Nie trzeba śledzić tego ,,na gorąco'' by wiedzieć że gdy jakikolwiek serial jest zapowiadany na sezon 2014/2015 to równoznaczne jest z tym iż wystartuje we wrześniu/październiku.
Przeklejone z Heroesmovies.pl
Serwis TVGuide ujawnił, że pierwszy crossover Arrow-Flash nastąpi znacznie szybciej, niż fani się spodziewali. Stephen Amell, który gra Arrowa/Olivera Queena, pojawi się w pilocie "The Flash"! Biorąc pod uwagę, że Barry oryginalnie pojawił się w serialu "Arrow", wydaje się że Oliverowi pozostaje się tylko zrewanżować. Jednak Arrow nie odwiedza rodzinnego miasta Barry'ego, Central City.
"W pilocie "The Flash", Barry przychodzi do mnie", mówi Amell. "[Jest to] mały występ w "The Flash", w którym mamy wspólną scenę w jego pilocie, ale podczas [kręcenia] czułem się jakby to był nasz serial, bo on pojawia się w Starling City. Dla mnie była to jedna z najbardziej cennych rzeczy, które zrobiłem jako aktor, bo w zasadzie była taka sama załoga, którą mieliśmy w naszym pilocie, i teraz jest dwa lata później, i jest ten sam reżyser. To było jak powrót w czasie. [Reżyser pilotów "Flash" i "Arrow"] David Nutter zapytał mnie, czy chcę być częścią pilota, a David Nutterowi się nie odmawia".

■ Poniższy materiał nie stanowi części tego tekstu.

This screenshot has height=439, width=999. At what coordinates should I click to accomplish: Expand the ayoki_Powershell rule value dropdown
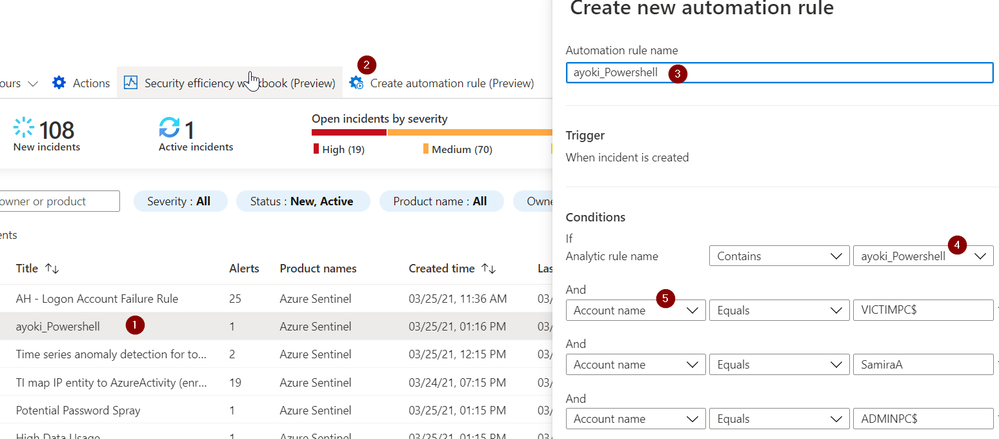pyautogui.click(x=981, y=256)
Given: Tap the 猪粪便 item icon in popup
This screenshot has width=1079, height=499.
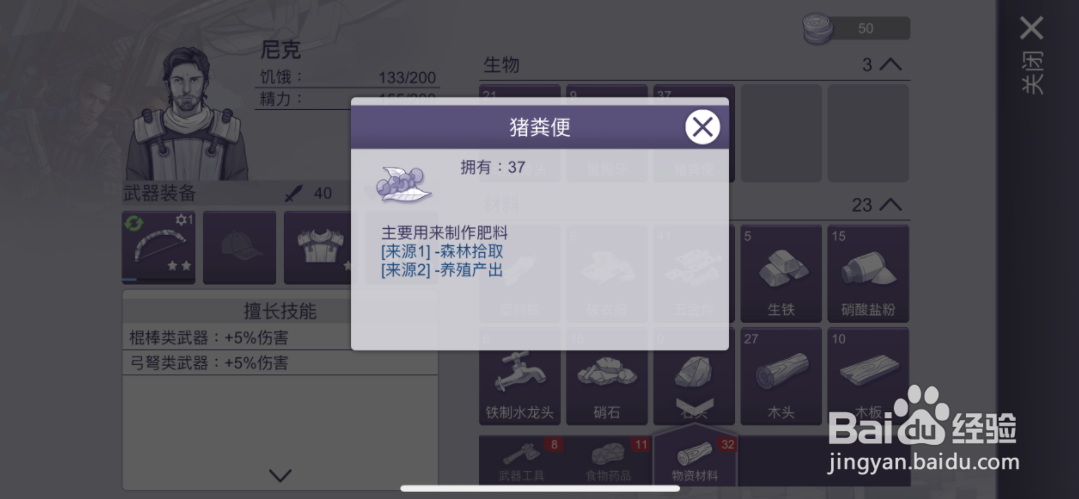Looking at the screenshot, I should click(403, 184).
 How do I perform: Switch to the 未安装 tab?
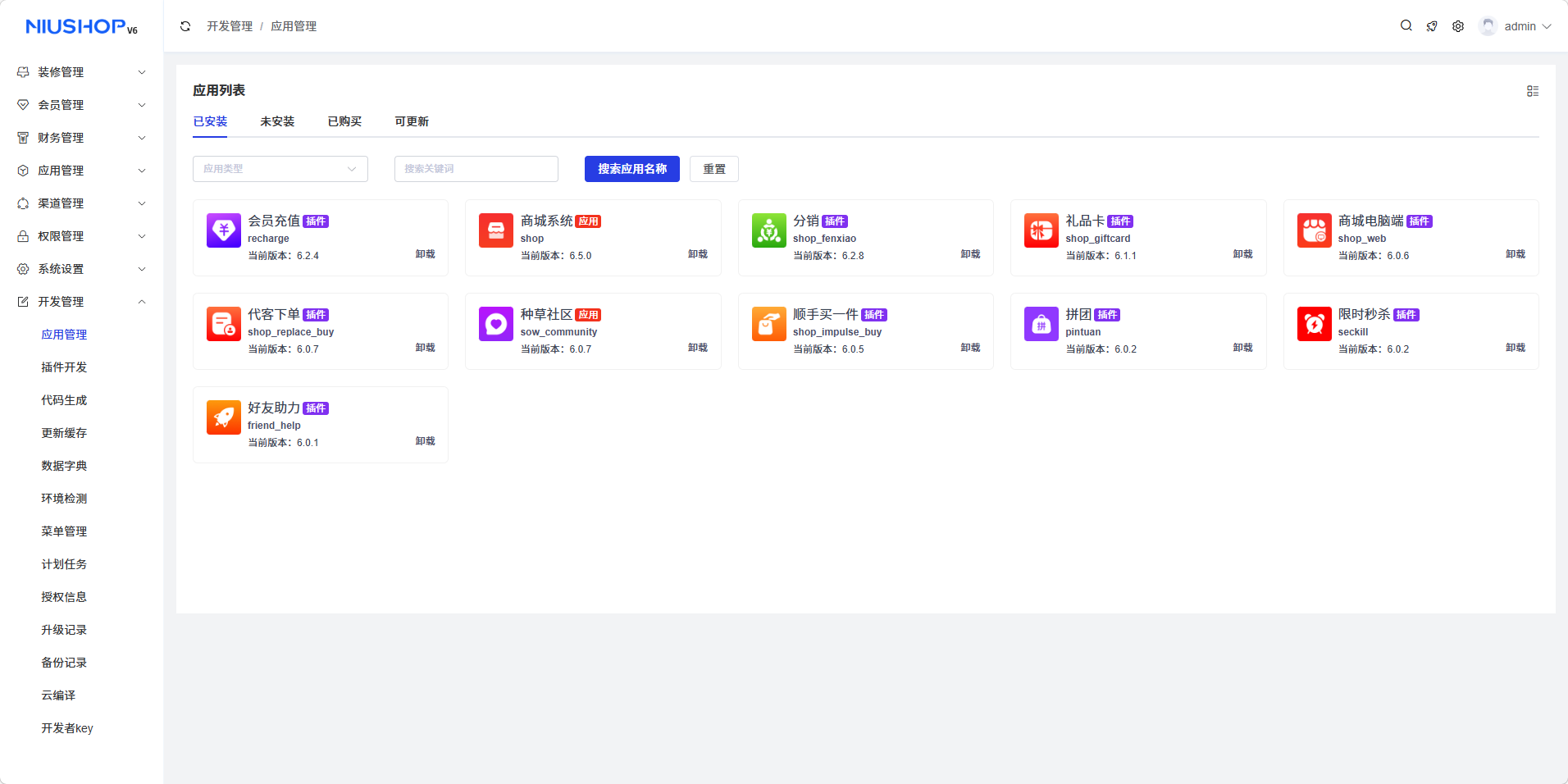point(277,121)
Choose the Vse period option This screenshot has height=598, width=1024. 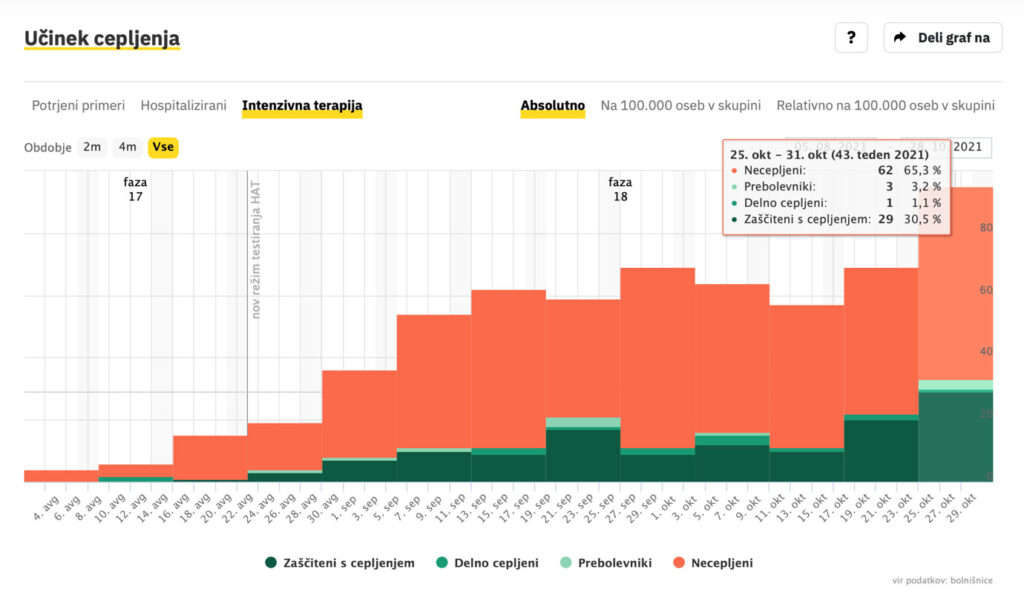(163, 147)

Można mieć nadzieję, że tak wczesny crossover otworzy możliwość dla wielu innych crossoverów, które zobaczymy, zwłaszcza, że spin-off jest od Grega Berlantiego, Andrewa Kreisberga i Geoffa Johnsa. "Musielibyśmy być szaleni, jeżelibyśmy nie robili crossoverów", dodaje Amell. "Nie wiem, jakie to musi być wydarzenie lub wielkie momenty, ale seriale dzieją się w tym samym uniwersum, i nie wykorzystanie tego faktu byłoby szaleństwem. Jestem pewien, że będziemy to robili w pewnym momencie."
no tu koleżanka przeszarżowała:D
nie wyobrażam sobie serialu, czy Arrow Team bez Felicity... to ona ciągnie komediowe oblicze tej produkcji. musi TU zostać ;)
Mało prawdopodobne by coś takiego zrobili ;P ale mogliby jakiegoś chłopaka dla Felicity znaleźć ;) takiego na dłużej ^^
zgadzam się z kolegą fabianem, że sporo tych romansideł... wolałbym jeszcze więcej akcji, niż romansideł, ale to życzenie ściętej głowy...
Popieram. :)) Romans tylko Felicity i Olivera, a reszta-akcje na najwyższym poziomie poproszę...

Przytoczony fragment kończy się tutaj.